- [Extract provided]
=======

‘We just went at it hard’: Rep. Greg Walden on his early Hill days
The Oregon Republican is retiring from Congress, but says he’s not ‘cranky’ or ‘down on the system’
People know Greg Walden as the guy with radio in his blood, the one who used to own stations back in Oregon — good preparation for his time as top Republican on the House Energy and Commerce Committee, where he’s been a staunch advocate for broadcasters.
But radio wasn’t his first job. Walden got his start in politics as a staffer for Denny Smith, a fellow Oregonian who unseated Al Ullman in 1980.
Walden describes his former boss as someone who “didn’t sugarcoat anything,” and you can see some of that in his own career. (“Pull Up Yer Big Boy Boxers & Git ’R Dun” reads a sign affixed to Walden’s desk.)
After 22 years in Congress, Walden is retiring at the end of this term, but he insists he’s not “one that’s leaving cranky and grumpy and down on the system.”
“Democracy is designed to be messy and loud,” he told me in a Feb. 25 interview in his office.
Q: How did you come to work for Rep. Denny Smith of Oregon?
A: He was this 40-something upstart running for Congress against the 24-year incumbent chairman of the powerful Ways and Means Committee. I got hired as his press secretary.
Q: And you were still an undergraduate?
A: Yeah, I was kind of on the seven-year plan. I kept leaving college to go to work and be involved in campaigns.
I actually ended up finishing my degree back here in Washington at Northern Virginia Community College. I had six hours of undergraduate literature or English credits to get, and he insisted I get them and get the degree, which is in journalism from the University of Oregon [in 1981].
So we had a graduation ceremony in front of the Longworth Building. Somebody had a graduation robe, and we had a little party.
Q: How did you move up?
A: Well, I was press secretary for four years, and then our chief of staff, Judy Edstrom, decided to leave. I was chief of staff for about two years, and then I went back to Oregon.
We bought our family’s radio business in Hood River, and I still worked part time for him for about a year out of the district office.
Q: How have things changed for staffers since the 1980s?
A: We would get three or four deliveries of mail a day. There was no email. … I remember we had one of the first desktop computers, an IBM XT. People didn’t expect an instant response.

=======

- [Data excerpt]
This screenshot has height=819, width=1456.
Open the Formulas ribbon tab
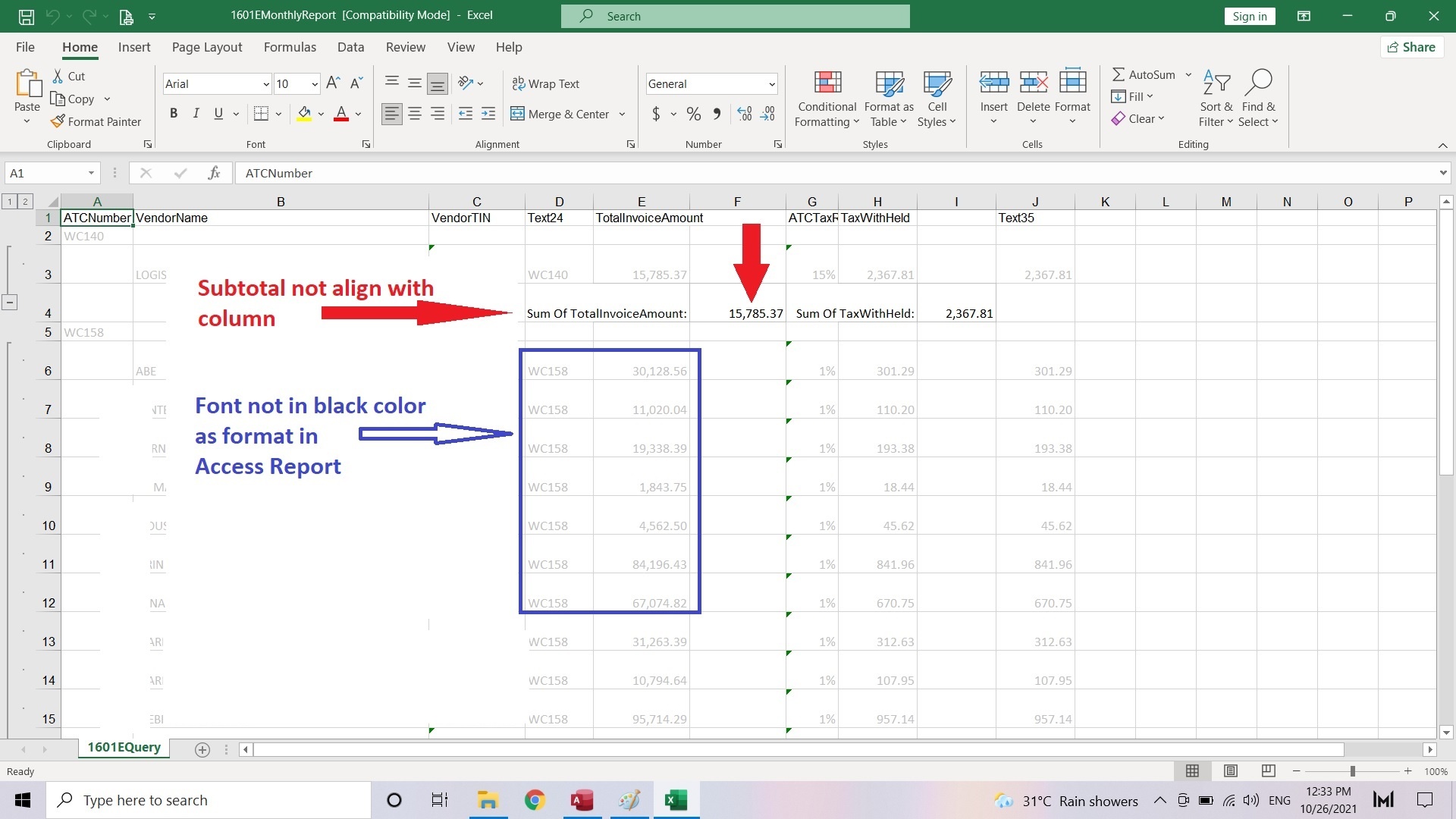tap(290, 47)
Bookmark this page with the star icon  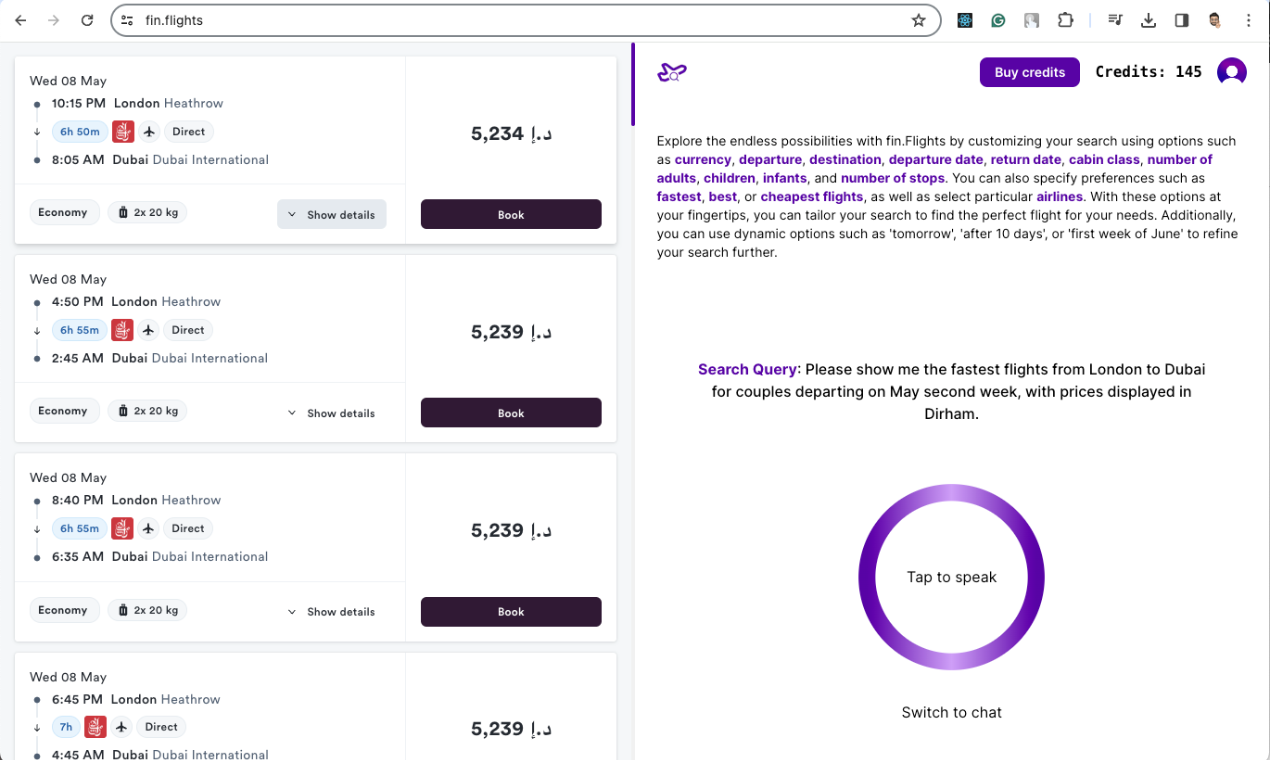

=======

- [Goals]
[1] Please reproduce the stretch of the Greg Walden interview from "A: Well, I was" through "an instant response.".
[2] Answer these questions from the Greg Walden interview:
(a) In what year did Denny Smith unseat Al Ullman?
(b) At which school did Walden finish his degree?
(c) What desktop computer did the office have in the 1980s?
[3] Write the next part of the Greg Walden interview, picking up after its final answer.

- [Per-task answers]
[1]
A: Well, I was press secretary for four years, and then our chief of staff, Judy Edstrom, decided to leave. I was chief of staff for about two years, and then I went back to Oregon.
We bought our family’s radio business in Hood River, and I still worked part time for him for about a year out of the district office.
Q: How have things changed for staffers since the 1980s?
A: We would get three or four deliveries of mail a day. There was no email. … I remember we had one of the first desktop computers, an IBM XT. People didn’t expect an instant response.

[2]
(a) 1980
(b) Northern Virginia Community College
(c) An IBM XT

[3]
You had active press here, from Oregon. The TV stations had reporters. The Oregonian had two or three reporters. There was somebody from Gannett. I mean, there were bureaus here from the state. Now, you don’t have much at all of that.
Q: What do you remember about your boss?
A: He and former Democratic Sen. Gary Hart [of Colorado] formed the Military Reform Caucus to go after Pentagon waste and weapons systems that did not work.
We developed quite a cadre of insiders at the Pentagon who would tip us off to things that were being falsified, and it was a really fascinating period. He was about the warrior, that man or woman in uniform, because he had been an F-4 pilot.
He was a good boss. He was a business owner. He challenged you a lot to do better, in a good way I think.
He read a lot — every magazine that came in the office, he went through on the plane on the way home and would initial them.
He was, I’ll say, somewhat fearless in going after a goal. He wasn’t timid. He would lean into it and occasionally broke a little china here or there, you know? … He didn’t sugarcoat anything. That made my job interesting as press secretary from time to time.
We just went at it hard — he went at it hard. We reflected that.
Q: What’s your routine like now?
A: When I first got elected, my chief of staff drove me out to the airport to fly back to Oregon, and I looked at him and said, “I know what you’re gonna say when I get out of the car … ‘Thank God he’s on the airplane, now I can get something done.’”
Because that’s what I used to say every time I’d drop Denny off at the airport: “Oh, God, get ’em on an airplane.”
Staffers don’t always appreciate what members go through. They pack you up, and now they can have a weekend to themselves. The member gets on the plane, and you get a whole other set of staff that goes, “Oh, I got you for the weekend.”
You go do your thing out there, and you come back here and repeat. So I’ll finish my 629th round trip to Oregon since I was elected in 1998.
I was talking to a colleague of mine who was a former staffer, and now that he’s a member he’s saying, “I wasn’t very good to my former boss.”
Q: What was your favorite Hill hangout in the ’80s?
A: Bullfeathers was just coming of age, but there was always the old faithfuls, like the Tune Inn. Usually I just went home.
Q: Last year you announced that this will be your last term in Congress. What will you miss?
A: The staff becomes part of your family. That was one of the hardest parts of making the decision not to run again. It’s not just me that’s affected.
We had a pretty active campaign operation going. That’s all closed down. Office is gone. We have a little storage unit now.
And the official office, it’s just a great team here and across the district.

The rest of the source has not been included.